Wednesday, November 5, 2014

Chorus detection, Goto's algorithm implementation

I am working recently on a project of lyrics-audio alignment where an important step is segment a song so that we can align the lyrics to the audio on section level. Music segmentation itself is a hard subject that many researchers devote to it, the ideal output of the segmentation is the clusters of each section of the music, like 'verse', 'chorus'. A great summary article could be found on the internet AUDIO-BASED MUSIC STRUCTURE ANALYSIS.

1. J. Foote Novelty curve

The first segmentation method is proposed by J. Foote in his article "Automatic audio segmentation using a measure of audio novelty". He use a diagonal matrix which he called it "checkerboard" kernel to compute the Novelty of MFCC self-similarity matrix. The implementation of this method is really easy and the function Mirnovelty in Mirtoolbox can do this task by several code lines.

However, the result of this method is far from perfect. We can hardly do the next step processing to segment each section of the song from the novelty curve.

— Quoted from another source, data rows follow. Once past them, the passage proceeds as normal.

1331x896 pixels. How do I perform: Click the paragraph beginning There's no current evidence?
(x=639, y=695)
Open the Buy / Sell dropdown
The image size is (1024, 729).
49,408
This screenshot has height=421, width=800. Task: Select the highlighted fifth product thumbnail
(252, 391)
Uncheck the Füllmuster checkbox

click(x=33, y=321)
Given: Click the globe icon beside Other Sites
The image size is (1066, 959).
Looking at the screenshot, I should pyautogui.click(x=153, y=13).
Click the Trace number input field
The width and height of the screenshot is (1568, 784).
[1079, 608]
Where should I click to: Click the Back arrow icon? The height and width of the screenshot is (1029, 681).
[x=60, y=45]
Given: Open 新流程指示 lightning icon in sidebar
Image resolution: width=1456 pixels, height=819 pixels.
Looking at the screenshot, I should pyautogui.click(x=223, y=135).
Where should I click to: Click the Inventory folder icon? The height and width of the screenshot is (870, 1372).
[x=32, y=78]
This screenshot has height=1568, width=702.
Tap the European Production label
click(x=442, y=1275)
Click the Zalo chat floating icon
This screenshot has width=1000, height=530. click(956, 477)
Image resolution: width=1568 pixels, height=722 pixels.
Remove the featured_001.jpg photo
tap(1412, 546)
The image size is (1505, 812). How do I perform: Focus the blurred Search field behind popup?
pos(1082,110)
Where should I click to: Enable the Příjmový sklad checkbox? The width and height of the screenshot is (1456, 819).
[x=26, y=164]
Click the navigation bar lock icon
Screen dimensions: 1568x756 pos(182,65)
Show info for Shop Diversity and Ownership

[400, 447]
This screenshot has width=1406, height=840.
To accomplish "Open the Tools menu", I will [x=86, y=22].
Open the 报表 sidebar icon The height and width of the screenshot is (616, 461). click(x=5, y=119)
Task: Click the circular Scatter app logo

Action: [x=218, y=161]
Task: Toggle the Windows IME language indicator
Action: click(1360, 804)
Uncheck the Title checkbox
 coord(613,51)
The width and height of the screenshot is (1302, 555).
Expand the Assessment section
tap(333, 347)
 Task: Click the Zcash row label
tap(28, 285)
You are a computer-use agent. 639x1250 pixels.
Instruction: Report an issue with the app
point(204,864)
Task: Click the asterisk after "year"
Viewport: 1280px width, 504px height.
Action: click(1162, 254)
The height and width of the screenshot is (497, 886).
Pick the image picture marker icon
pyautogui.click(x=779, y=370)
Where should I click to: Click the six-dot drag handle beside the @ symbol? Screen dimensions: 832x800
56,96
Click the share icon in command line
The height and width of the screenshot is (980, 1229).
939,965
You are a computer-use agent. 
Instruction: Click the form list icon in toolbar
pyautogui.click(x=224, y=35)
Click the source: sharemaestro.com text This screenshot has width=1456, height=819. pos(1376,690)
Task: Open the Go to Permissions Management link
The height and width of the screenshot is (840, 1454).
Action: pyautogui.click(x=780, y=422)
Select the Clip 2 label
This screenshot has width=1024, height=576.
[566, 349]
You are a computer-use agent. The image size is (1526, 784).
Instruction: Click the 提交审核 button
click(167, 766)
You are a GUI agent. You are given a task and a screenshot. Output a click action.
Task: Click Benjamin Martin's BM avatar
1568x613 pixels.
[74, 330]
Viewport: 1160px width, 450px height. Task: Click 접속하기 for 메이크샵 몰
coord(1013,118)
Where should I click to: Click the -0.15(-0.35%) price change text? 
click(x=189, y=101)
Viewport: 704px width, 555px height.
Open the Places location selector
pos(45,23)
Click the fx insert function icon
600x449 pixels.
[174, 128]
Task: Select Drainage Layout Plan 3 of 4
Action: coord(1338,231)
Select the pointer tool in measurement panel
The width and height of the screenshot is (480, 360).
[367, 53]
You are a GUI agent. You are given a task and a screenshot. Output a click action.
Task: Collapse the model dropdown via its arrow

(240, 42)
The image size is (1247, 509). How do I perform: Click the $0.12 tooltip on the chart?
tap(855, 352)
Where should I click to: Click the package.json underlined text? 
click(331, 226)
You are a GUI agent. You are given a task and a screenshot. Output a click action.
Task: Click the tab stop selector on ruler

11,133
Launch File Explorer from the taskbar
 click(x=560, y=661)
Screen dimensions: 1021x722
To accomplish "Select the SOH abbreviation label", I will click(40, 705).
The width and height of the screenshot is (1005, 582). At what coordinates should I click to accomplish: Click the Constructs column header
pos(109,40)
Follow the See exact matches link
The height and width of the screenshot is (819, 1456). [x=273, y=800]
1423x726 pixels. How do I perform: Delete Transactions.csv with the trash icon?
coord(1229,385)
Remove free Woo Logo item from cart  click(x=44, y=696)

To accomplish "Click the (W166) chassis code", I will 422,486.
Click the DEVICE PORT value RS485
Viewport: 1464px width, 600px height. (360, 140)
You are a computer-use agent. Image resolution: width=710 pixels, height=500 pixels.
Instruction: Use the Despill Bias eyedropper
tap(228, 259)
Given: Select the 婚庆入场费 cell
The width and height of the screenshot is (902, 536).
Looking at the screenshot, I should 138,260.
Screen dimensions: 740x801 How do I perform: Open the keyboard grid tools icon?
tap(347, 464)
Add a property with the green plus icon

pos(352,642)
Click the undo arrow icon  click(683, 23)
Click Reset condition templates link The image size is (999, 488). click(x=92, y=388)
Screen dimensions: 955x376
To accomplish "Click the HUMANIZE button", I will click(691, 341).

 Fig. 1 Novelty curve of a pop song, red vertical lines are the ground truth of segmentation parts
Above (Fig. 1) is a novelty curve calculated from a pop song, and there is no clue to separate the chorus from the verses.

2. Goto's RefraiD
The fact of this poor result of novelty curve made me realized that segmenting precisely each section is quite a hard task, and considering of the current segmentation method can reach just 0.7 F-measure correctness, I decide to use a method which might deal with an easier task but can achieve a more robust result.

The method I found is called "RefraiD" which introduced by Masataka Goto in his article "A Chorus Section Detection Method for Musical Audio Signals and Its Application to a Music Listening Station". This method extract repetitive sections by detecting the 'stripe' in the Chroma self-similarity matrix.

3. General process of RefraiD
The method is no need to repeat here, because Goto explained it precisely in his article. I want to point out here some modifications of this method in my implementation to improve the detection performance. Below is the general process of this algorithm:

1. STFT of audio signal
2. calculate chromagram by chroma filter
3. lag time self-similarity matrix (SSM) of chromagram
4. remove noise to highlight repetitive line segments in SSM, de-noised SMM

5. extract line segments from de-noised SSM
6. integrate repeated sections (line segments) into groups
7. redetect missing line segments and integrate them into groups
8. remove inappropriate peaks (missing line segments)
9. unfold line segments in each group

10. integrate line segments inter-groups
11. post-processing line segments inner-group

12. adjust self-similarity probability of line segments
13. select chorus sections

The 2nd step “chromagram calculation” is done by a chroma filter, this is different from Goto’s method. In step 5 and 7, “dynamic threshold” of equation.8 in original article is replaced by the “True Envelope” threshold (step 5) and “low pass filter envelope” (step 7). Some line segments integration rules have been added in step 10. A post processing procedure has been added in step 11. In step 12, the chorus measure is not only weighted by average value of line segment length, but also by the length of each line.

4. Some details

Steps 5 and 7 Equation.7 and 10 has found not working to detect peaks of $R_{all}(t,l)$ and $R_{[T_s,T_e]}(l)$. The reason is these formulas low pass signal and cause diminution of peak amplitude and deviation of peak location. Besides, the dynamic threshold of equation.8 is not efficient for detecting all the peaks.
 Fig. 2 True Envelope of Rall(t,l), and peak picking
Instead, “True envelop” is proved experimentally as an efficient threshold for the peak picking. Considering the calculation complexity of “True envelope” method, too much use might slow the algorithm. So in step 7, a low pass filter envelope is used instead of “True envelope”.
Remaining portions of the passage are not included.